Na trilha sonora da peça, além de “Help”, figuram músicas próprias do grupo com uma sonoridade eletrônica que constrói um clima denso. Mas, retornando aqui e ali, sob diversas formas é apresentada a valsa número 2 de Shostakovich, compositor soviético que sofreu por diversos episódios de perseguição por parte do regime stalinista. Também a referência à revolução é evocada no final, com o samba de Noel Rosa : “Quanto eu morrer, não quero choro nem vela, quero uma fita amarela gravada com o nome dela”. E, no samba de Alcione, “Morte de um poeta”, mais uma vez a ideia de esperança, ao lado da tristeza: “Silêncio/ Morreu um poeta no morro/ Num velho barraco sem forro (…) Maz dizem poeta que morre é semente/ De samba que vem de repente/ E nasce se a gente cantar.”
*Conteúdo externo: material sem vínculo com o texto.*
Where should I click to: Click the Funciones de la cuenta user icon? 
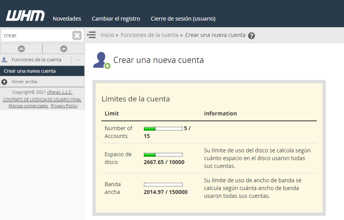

A determinação da Antropofágica, contudo, ao expressar a angústia e as enfermidades de nosso tempo, não é incitar a impotência, o recuo, manter-se no escuro. Com Maiakóvski, e seu pulsante verso feito para o amigo e poeta Sergei Iessiênin após seu suicídio, nos apegamos à certeza da vida e da luta: “nessa vida, morrer não é difícil. Difícil é a vida e seu ofício”. O ofício da Antropofágica é cantar o seu tempo, lutar pela sobrevivência subjetiva no espaço desses metros de tablado, sem jamais deixar de lutar contra os fatos tão grandes e maiores que nós. Em seu Kabaré Antropofágico que encerrou a temporada, fechando essa “trilogia branca” de tantos fósforos riscados no escuro, cantou-se a Internacional. É assim, disseram, que pretendem seguir no ano que vem e no resto da vida. E seguiremos juntos.